Rahbar
- Type: Daily newspaper
- Publisher: Tudeh Party of Iran
- Editor-in-chief: Iraj Eskandari
- Founded: February 1943
- Ceased publication: 1946
- Political alignment: Communism
- Language: Persian
- Headquarters: Tehran
- Sister newspapers: Zafar, Razm, Mardom, several local publications

= Rahbar (newspaper) =

Discontinued communist daily newspaper in Iran (1942–1946)

Rahbar (رهبر) was an Iranian Persian language daily newspaper, published from Tehran. It was the central organ of the communist Tudeh Party of Iran. The decision to launch Rahbar was taken at the First Party Conference held in October 1942, after that Abbas Eskandari, the editor of the erstwhile central organ of the party Siasat, had been expelled from the party.

The paper was first published in February 1943. In the initial phase of Rahbar the Tudeh Party was not officially a communist party, and the editorial line of the newspaper was non-communist constitutionalism. During the years of the Second World War, Rahbar (and other Tudeh organs) focused on anti-fascist and pro-peace agitation. During this period it was financed by the Soviet Union.

Iraj Eskandari served as the editor-in-chief of Rahbar. As with the other two key publications of the party (Mardom and Razm) it was edited by a member of the Tudeh parliamentary faction in the Majles.

In June 1943 the trade union organization led by the Tudeh Party, the Central Council of Unions of Iran, decided to adopt Rahbar as their main organ, substituting the union publication Giti until the re-launching of a separate trade unionist newspaper. From June 21, 1943, onwards Rahbar carried a section titled "the party and the workers".

When Rahbar celebrated its anniversary it sold 60,000 copies, almost reaching the levels of the main newspaper of the country, Ettela'at.

In the oil-rich areas in southern Iran, the Anglo-Iranian Oil Company and local authorities enforced a ban on reading and distributing Rahbar.
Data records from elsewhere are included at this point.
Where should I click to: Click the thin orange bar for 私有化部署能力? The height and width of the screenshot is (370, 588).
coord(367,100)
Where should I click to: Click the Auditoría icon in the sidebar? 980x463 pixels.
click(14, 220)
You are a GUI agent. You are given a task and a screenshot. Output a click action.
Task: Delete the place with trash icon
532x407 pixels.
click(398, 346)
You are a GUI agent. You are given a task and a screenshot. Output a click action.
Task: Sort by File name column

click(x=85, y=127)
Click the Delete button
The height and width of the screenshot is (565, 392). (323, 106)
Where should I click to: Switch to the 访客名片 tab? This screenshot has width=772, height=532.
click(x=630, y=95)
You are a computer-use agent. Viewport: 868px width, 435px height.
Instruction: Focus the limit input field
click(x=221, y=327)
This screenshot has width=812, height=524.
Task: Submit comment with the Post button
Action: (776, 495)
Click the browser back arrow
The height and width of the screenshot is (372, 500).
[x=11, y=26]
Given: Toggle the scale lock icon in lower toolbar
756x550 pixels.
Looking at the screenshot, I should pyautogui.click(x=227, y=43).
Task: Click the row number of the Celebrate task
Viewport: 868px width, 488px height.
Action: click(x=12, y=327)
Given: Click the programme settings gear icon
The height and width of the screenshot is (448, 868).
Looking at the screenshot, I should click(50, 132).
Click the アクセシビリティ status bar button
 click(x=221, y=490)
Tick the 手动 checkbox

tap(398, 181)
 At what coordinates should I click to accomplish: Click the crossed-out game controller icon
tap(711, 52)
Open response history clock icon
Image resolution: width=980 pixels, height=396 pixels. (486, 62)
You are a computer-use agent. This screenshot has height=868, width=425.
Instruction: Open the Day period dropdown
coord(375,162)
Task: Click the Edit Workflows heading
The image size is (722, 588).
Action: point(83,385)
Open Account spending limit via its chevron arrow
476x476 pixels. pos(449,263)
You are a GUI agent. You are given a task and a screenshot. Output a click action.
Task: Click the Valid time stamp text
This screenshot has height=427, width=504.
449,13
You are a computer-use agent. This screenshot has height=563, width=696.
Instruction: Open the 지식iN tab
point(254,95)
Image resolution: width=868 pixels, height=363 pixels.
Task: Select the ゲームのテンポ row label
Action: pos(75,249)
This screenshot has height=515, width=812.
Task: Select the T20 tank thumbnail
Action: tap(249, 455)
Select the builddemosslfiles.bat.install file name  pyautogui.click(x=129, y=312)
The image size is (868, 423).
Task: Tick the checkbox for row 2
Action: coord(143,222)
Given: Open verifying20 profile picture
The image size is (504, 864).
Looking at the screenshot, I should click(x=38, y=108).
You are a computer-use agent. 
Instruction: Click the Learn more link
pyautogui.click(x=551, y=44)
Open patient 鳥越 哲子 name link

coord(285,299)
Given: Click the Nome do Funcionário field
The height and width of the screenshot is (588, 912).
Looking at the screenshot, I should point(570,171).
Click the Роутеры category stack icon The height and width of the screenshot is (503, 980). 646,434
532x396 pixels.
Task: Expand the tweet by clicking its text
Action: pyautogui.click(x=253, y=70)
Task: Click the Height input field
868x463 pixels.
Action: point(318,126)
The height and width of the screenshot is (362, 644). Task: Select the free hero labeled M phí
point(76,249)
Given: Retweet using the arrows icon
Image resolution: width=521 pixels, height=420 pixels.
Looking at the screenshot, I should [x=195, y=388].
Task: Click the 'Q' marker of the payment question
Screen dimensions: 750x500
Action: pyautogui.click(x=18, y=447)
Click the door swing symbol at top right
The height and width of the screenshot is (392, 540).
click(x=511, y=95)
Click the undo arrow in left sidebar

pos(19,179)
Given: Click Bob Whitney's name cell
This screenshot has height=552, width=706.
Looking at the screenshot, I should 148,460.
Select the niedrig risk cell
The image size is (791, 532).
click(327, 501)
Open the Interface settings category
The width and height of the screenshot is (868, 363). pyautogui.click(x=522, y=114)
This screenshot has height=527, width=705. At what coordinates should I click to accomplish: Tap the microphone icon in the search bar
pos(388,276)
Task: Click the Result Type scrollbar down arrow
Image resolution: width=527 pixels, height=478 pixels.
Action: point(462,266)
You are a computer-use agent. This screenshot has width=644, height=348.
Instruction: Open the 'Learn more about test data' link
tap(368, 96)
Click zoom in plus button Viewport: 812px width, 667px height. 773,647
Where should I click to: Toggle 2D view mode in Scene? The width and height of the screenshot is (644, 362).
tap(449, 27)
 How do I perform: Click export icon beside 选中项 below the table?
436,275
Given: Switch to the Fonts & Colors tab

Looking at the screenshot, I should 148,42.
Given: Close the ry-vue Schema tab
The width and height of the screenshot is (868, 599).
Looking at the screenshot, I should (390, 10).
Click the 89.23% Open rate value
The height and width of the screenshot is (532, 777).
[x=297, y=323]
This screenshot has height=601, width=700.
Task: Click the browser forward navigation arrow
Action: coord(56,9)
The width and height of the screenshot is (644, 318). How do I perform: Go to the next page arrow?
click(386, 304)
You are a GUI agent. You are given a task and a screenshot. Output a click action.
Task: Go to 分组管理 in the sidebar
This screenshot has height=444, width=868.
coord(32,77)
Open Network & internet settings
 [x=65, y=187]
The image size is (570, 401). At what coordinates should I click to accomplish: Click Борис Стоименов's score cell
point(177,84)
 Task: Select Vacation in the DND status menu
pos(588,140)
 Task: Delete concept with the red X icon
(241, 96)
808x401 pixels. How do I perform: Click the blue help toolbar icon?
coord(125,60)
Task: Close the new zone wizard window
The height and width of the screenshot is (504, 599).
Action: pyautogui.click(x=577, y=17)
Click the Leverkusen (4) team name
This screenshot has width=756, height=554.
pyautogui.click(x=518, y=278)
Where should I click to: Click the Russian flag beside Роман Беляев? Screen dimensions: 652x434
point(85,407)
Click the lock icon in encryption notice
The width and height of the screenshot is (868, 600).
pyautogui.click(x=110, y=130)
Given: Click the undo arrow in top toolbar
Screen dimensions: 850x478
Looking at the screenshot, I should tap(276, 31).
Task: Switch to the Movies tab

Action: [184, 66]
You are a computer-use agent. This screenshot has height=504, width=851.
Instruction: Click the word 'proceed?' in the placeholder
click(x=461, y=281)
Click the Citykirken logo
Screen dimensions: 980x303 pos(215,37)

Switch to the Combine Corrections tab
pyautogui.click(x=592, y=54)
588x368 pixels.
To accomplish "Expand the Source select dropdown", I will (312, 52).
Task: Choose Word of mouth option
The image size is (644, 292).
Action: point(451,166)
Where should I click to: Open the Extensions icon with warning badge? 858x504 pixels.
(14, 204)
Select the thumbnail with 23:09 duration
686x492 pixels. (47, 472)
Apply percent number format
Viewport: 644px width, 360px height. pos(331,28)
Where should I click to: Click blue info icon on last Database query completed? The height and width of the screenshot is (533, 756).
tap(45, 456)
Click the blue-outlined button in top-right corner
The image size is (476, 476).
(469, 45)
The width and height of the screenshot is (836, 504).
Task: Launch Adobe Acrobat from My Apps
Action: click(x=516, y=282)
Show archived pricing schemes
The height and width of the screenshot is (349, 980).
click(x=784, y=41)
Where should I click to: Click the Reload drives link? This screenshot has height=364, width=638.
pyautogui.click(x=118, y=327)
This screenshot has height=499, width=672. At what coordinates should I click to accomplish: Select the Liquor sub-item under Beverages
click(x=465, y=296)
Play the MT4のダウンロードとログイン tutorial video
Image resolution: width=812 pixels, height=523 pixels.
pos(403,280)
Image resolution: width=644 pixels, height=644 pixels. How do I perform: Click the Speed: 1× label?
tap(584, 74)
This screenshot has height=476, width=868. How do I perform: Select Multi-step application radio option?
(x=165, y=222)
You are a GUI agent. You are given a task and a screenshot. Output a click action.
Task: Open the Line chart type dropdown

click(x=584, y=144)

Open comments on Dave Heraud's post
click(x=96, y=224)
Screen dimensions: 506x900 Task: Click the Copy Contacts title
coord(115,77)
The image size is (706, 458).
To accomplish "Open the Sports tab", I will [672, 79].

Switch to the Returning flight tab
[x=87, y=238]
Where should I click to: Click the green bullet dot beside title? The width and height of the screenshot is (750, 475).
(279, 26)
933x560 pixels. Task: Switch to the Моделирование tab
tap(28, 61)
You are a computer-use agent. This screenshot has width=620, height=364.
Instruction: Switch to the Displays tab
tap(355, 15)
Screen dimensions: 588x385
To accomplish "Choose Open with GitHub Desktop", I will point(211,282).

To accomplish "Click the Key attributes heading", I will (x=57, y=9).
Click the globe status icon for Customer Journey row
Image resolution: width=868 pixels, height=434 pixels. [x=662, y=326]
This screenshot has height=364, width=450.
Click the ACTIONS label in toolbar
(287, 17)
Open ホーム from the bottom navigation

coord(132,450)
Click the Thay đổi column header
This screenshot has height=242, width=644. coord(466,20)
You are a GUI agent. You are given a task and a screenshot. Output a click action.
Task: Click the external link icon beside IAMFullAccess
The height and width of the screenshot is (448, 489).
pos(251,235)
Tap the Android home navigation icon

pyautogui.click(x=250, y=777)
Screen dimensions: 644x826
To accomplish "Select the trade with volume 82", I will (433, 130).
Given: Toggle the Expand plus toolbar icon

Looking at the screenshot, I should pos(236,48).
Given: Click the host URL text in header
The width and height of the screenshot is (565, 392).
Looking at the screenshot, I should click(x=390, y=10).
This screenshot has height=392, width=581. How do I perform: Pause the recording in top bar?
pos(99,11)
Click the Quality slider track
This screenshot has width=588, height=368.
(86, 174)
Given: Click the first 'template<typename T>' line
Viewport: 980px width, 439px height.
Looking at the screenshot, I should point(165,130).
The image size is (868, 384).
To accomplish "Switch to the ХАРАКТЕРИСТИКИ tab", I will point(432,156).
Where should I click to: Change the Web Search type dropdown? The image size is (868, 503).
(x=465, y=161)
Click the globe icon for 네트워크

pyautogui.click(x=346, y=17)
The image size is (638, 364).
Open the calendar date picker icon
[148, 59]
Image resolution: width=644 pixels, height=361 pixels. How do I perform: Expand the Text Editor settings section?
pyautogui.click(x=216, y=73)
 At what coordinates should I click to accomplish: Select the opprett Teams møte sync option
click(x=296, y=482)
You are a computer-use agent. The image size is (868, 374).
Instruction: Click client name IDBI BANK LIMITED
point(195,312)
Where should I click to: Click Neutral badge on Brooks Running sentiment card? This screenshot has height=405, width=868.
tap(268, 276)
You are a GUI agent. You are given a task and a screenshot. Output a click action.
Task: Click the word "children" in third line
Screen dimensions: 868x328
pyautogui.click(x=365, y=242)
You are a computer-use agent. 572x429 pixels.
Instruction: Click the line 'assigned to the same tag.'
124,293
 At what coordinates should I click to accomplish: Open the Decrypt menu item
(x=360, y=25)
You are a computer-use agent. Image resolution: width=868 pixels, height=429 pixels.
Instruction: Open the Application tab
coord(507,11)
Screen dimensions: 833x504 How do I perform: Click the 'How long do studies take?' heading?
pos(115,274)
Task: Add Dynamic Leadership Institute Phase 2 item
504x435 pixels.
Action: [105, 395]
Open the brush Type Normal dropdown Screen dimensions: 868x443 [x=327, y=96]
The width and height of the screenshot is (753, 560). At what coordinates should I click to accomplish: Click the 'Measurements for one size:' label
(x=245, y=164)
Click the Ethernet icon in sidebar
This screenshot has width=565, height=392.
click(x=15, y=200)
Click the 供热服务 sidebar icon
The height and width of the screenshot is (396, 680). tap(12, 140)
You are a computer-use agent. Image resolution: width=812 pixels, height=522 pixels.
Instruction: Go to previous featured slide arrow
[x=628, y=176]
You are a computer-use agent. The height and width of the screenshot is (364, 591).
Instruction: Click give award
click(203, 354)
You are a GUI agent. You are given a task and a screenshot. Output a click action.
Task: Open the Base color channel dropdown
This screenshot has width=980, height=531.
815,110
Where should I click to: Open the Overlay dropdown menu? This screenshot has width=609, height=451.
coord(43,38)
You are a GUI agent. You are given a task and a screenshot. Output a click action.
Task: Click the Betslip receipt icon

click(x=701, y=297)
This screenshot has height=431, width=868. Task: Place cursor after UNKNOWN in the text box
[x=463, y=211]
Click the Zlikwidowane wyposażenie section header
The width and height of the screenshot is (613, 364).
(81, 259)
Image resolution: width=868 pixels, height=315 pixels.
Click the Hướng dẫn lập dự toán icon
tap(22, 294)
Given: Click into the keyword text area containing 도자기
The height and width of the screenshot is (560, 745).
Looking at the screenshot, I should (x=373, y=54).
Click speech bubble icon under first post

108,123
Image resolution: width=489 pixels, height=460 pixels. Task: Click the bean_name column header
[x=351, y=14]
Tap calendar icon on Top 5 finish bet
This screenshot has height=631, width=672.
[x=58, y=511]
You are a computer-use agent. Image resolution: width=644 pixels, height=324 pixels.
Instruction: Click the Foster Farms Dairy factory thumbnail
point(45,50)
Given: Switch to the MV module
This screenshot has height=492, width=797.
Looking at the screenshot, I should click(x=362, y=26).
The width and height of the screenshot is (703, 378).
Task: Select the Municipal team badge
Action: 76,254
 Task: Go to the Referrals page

Workers caught reading or selling the paper were usually dismissed from their employments.

On 23 August 1945 Rahbar was shut down by the orders of a military commandant in Tehran.

The publication of Rahbar (as well as the labour newspaper Zafar) was again suspended by the government on 8 December 1946, citing the attacks of the paper against the pro-American policies of the Iranian government. The ban was however lifted by the end of the month.